Furthermore, some of the features of the afore-disclosed example embodiments may be used to advantage without the corresponding use of other features. As such, the foregoing description shall be considered as merely illustrative of the principles of the present invention, and not in limitation thereof. Hence, the scope of the invention is only restricted by the appended patent claims.

Claims

1. A computer implemented method for analyzing measurement results of a communications network, the method comprising: obtaining measurement results, wherein the measurement results comprise multiple data entries, and wherein each data entry comprises multiple data values on a lowest hierarchy level and hierarchy information defining with which entities the entry is related to on different hierarchy levels;determining an aggregated anomaly score for each data entry by calculating anomaly score for the data values of the data entry and aggregating the anomaly scores to determine the aggregated anomaly score for the data entry;choosing data entries, wherein the aggregated anomaly score fulfils predefined criteria, for further analysis;performing hierarchical clustering on the chosen entries based on dissimilarity of the chosen entries to combine at least some of the chosen entries together; andusing the hierarchically clustered entries to identify one or more anomalous entities on hierarchy levels above the lowest hierarchy level for controlling the communications network.

2. (canceled)

3. The method of claim 1, wherein the anomaly detection is performed using robust principal component analysis, RPCA.

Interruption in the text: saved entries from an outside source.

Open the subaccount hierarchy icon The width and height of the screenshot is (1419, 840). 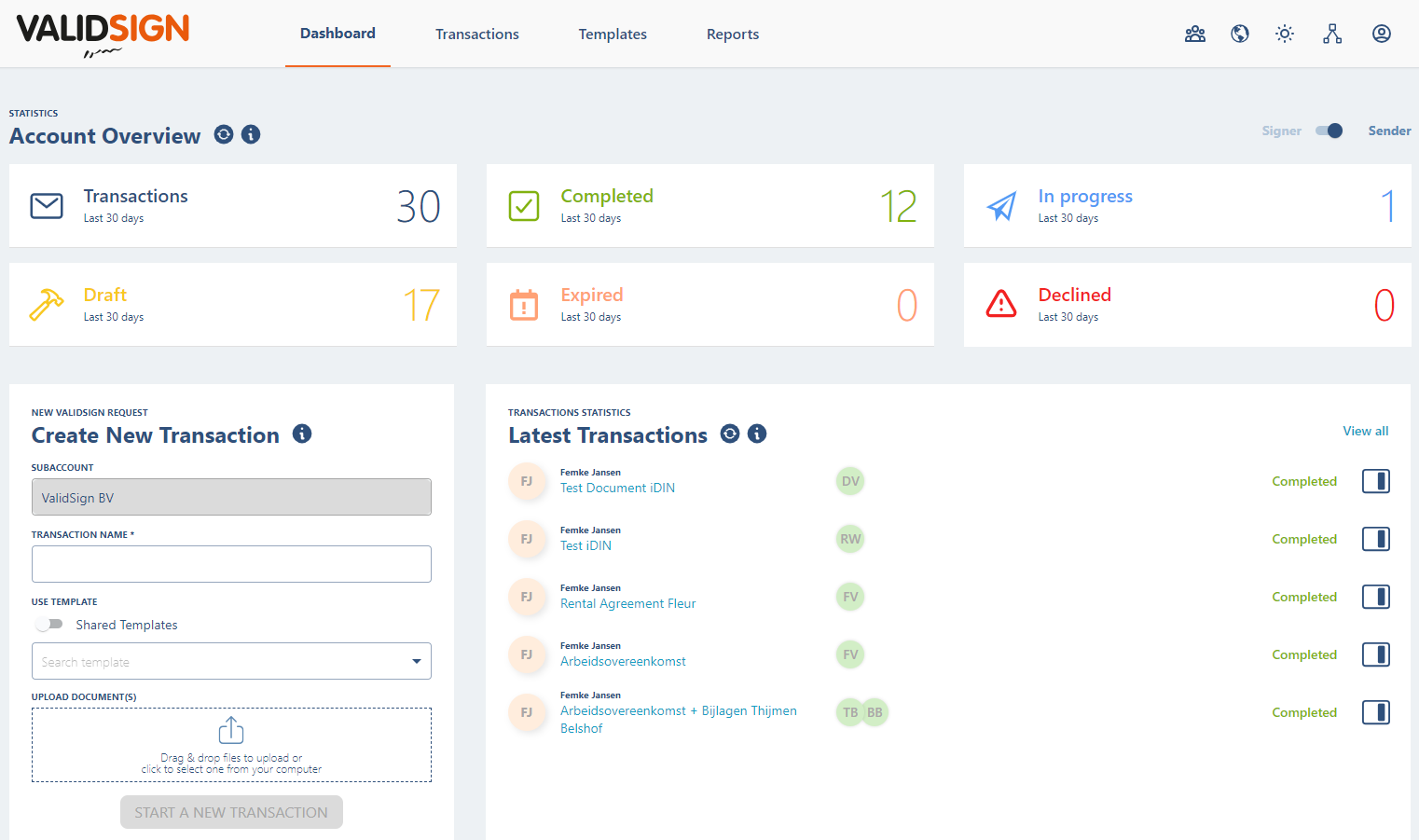[x=1332, y=34]
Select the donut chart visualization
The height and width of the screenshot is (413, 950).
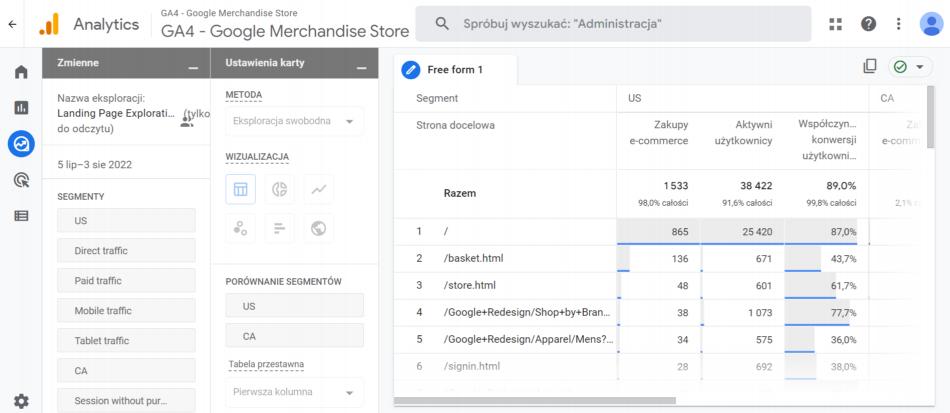[x=280, y=189]
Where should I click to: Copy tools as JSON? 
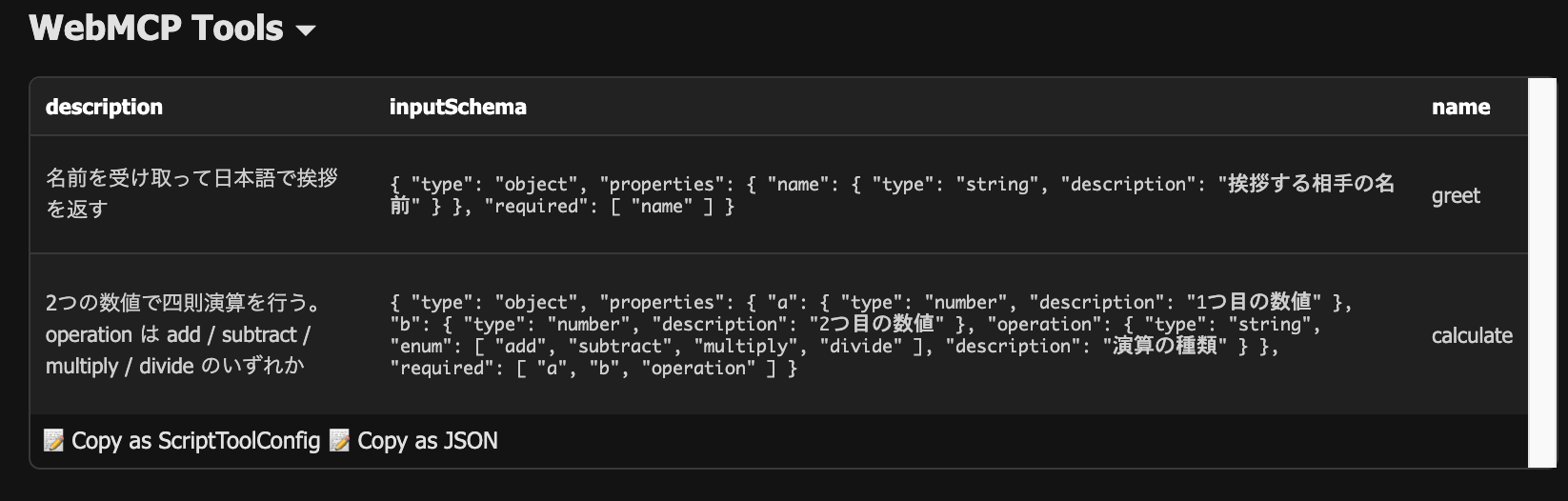point(427,440)
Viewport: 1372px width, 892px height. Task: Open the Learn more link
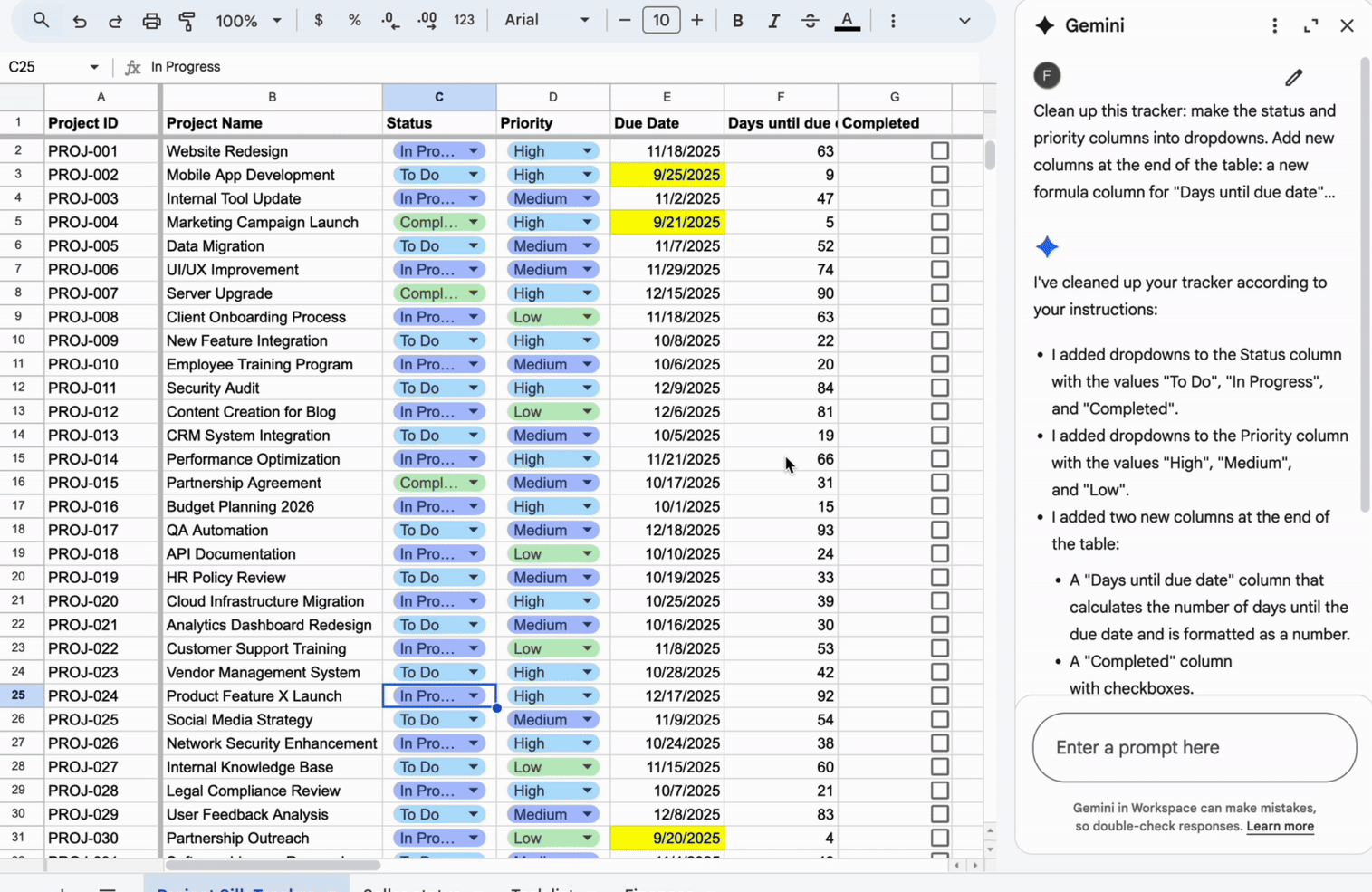point(1279,826)
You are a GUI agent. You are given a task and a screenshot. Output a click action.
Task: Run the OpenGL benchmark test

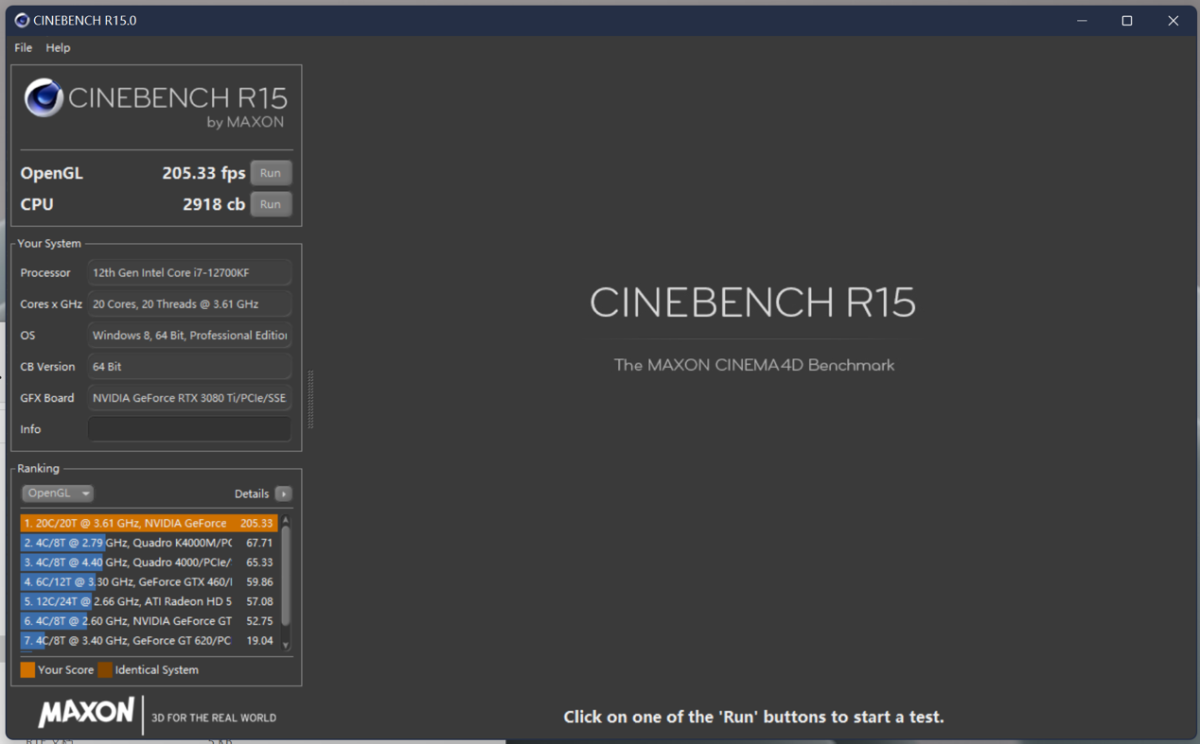[270, 173]
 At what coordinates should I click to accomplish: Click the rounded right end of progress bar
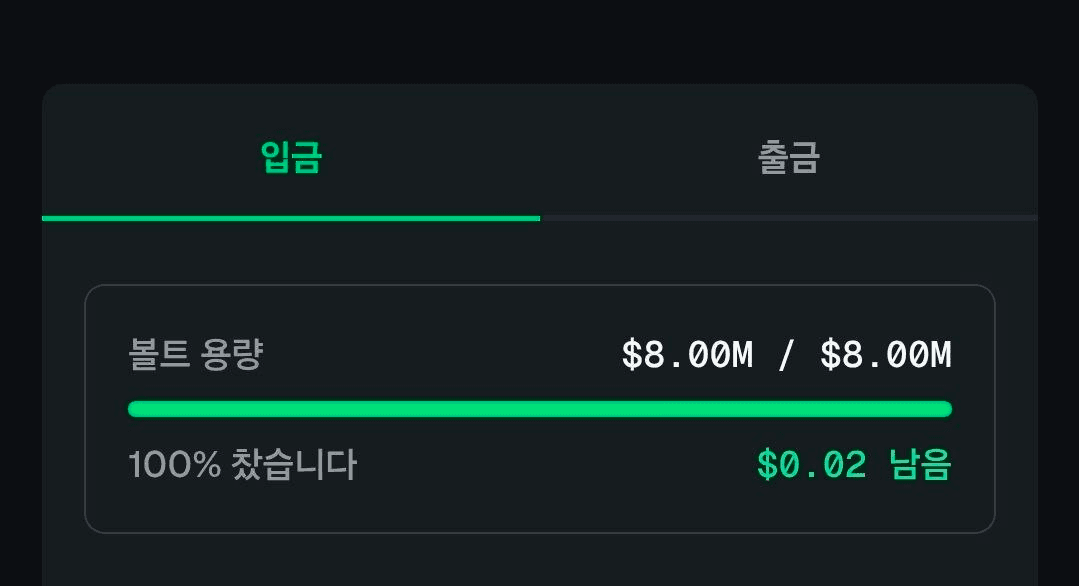click(946, 409)
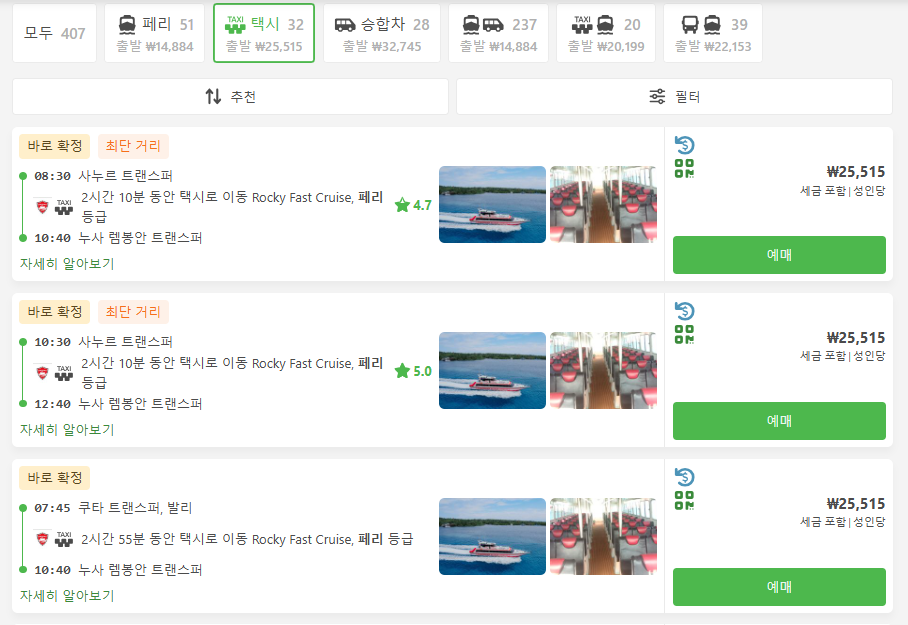Viewport: 908px width, 625px height.
Task: Click the refund icon in first result
Action: pyautogui.click(x=684, y=145)
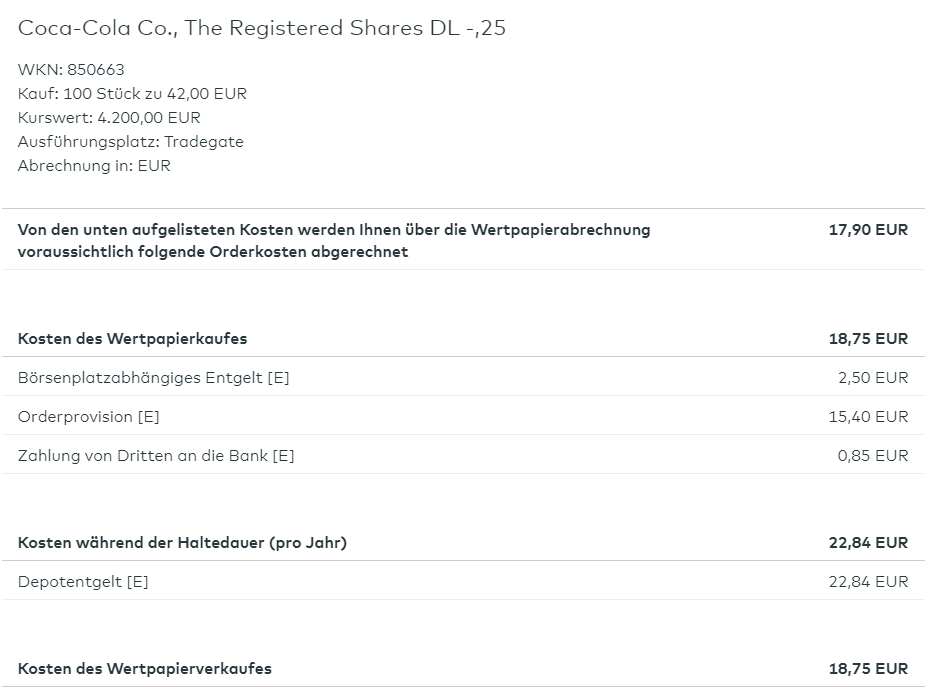Click the 2,50 EUR amount
Screen dimensions: 948x689
(x=873, y=378)
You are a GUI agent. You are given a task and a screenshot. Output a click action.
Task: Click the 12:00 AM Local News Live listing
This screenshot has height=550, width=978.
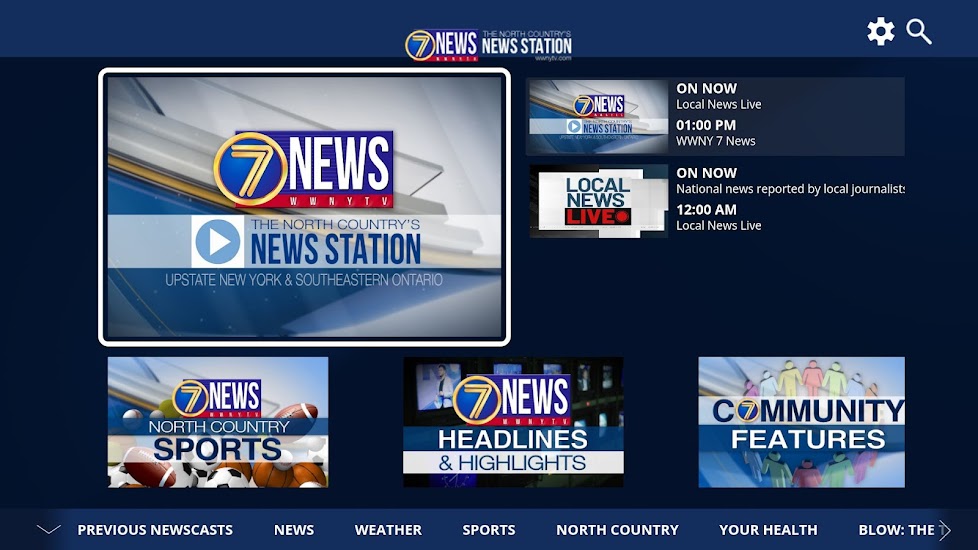pyautogui.click(x=718, y=218)
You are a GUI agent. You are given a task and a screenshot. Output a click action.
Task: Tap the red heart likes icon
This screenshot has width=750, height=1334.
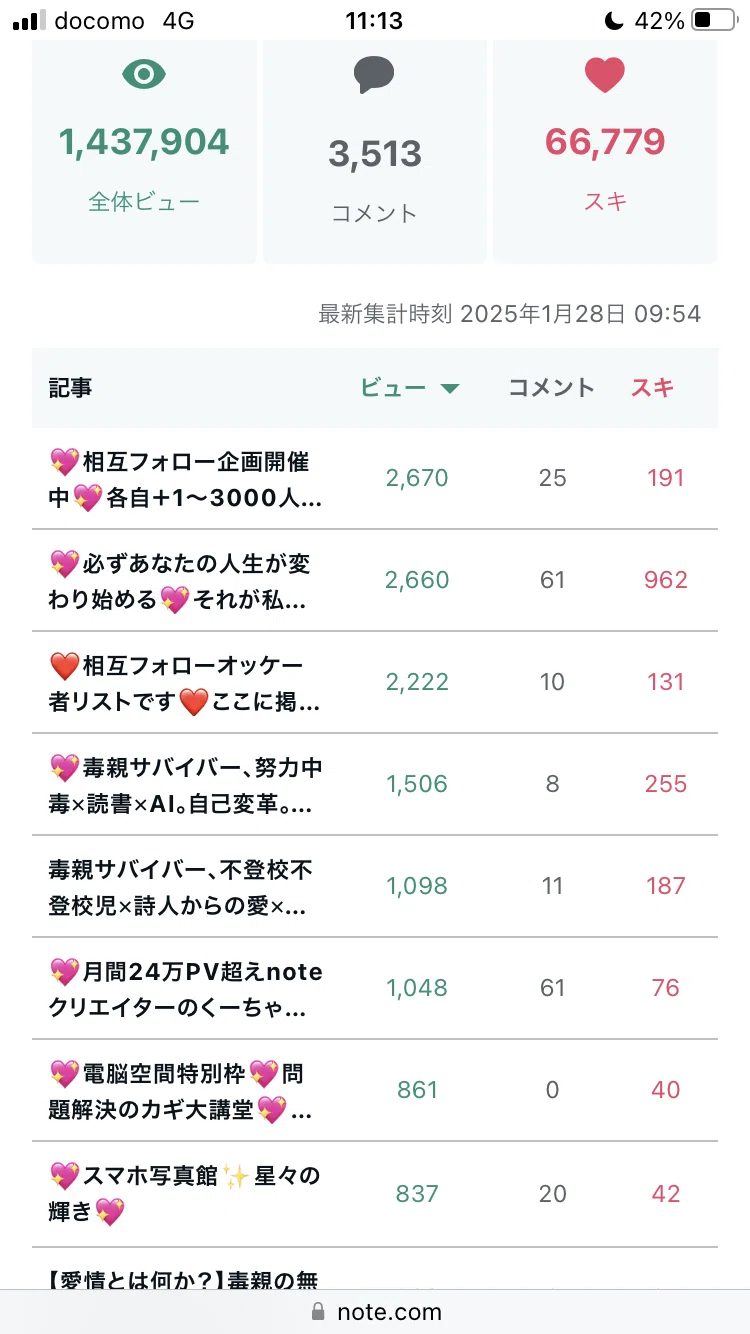pyautogui.click(x=604, y=75)
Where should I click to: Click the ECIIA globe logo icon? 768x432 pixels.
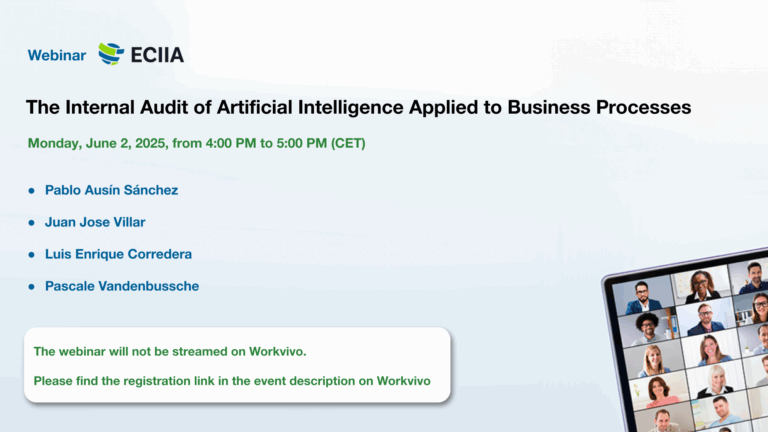point(111,53)
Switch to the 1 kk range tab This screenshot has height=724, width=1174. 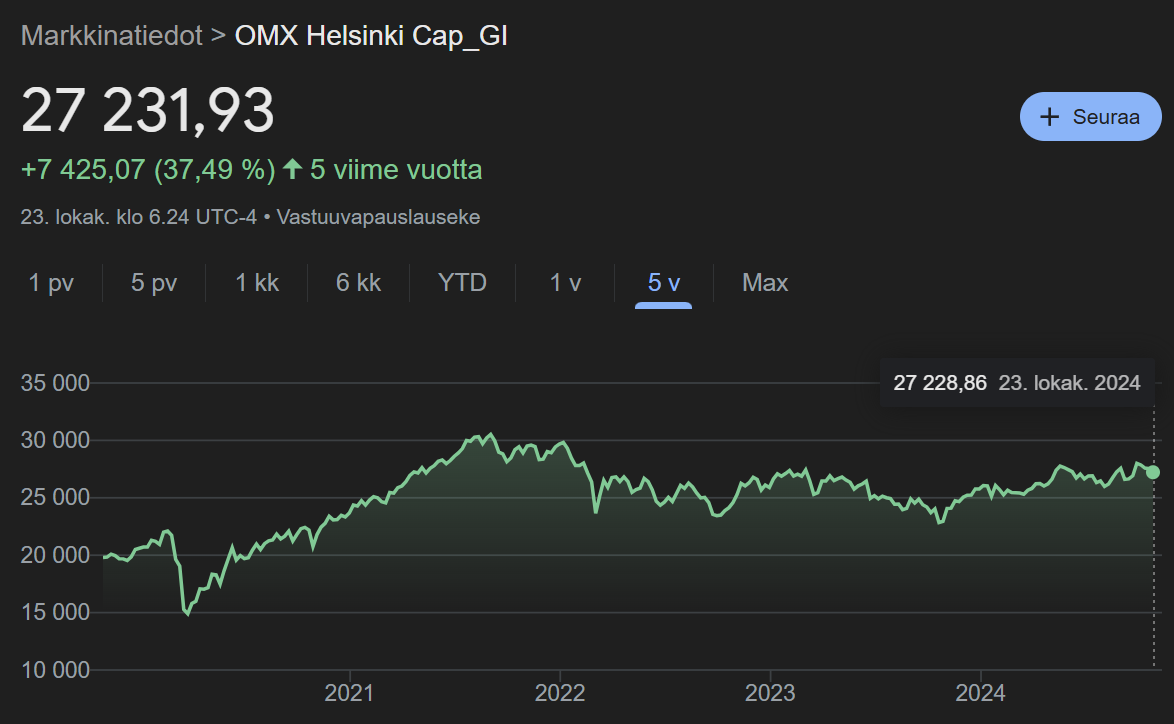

4. The method of claim 1, wherein top n highest aggregated anomaly scores fulfil the predefined criteria.

5. The method of claim 1, wherein aggregated anomaly scores that exceed a predefined threshold fulfil the predefined criteria.

6. The method of claim 1, wherein the data values comprise observed data values aggregated over a predefined period of time.

7. The method of claim 1, wherein the hierarchy levels relate to subscription types and/or network devices and/or technology types and/or logical network entities.

8. The method of claim 1, wherein the data values represent network performance.

9. (canceled)

10. (canceled)

11. The method of claim 1, further comprising using the hierarchically clustered entries for making decisions on controlling the communications network.

12. An apparatus comprising a processor, anda memory including computer program code; the memory and the computer program code configured to, with the processor, cause the apparatus to perform the method of claim 1.

13. A non-transitory computer readable medium, having stored thereon a computer program comprising computer executable program code which, when executed by a processor, causes an apparatus to perform the method of claim 1.

14. The method of claim 1, wherein the method is performed by an automation system.

15. The method of claim 1, further comprising using the identified one or more anomalous entities on hierarchy levels above the lowest hierarchy level for making decisions on controlling the communications network.

16. The method of claim 1, wherein the hierarchy levels relate to network devices and/or technology types and/or logical network entities.

17. The apparatus of claim 12, wherein the hierarchy levels relate to subscription types and/or network devices and/or technology types and/or logical network entities.

18. The apparatus of claim 12, wherein the hierarchy levels relate to network devices and/or technology types and/or logical network entities.

19. The apparatus of claim 12, wherein the data values represent network performance.

20. The apparatus of claim 12, wherein the memory and the computer program code are further configured to, with the processor, cause the apparatus to use the identified one or more anomalous entities on hierarchy levels above the lowest hierarchy level for making decisions on controlling the communications network.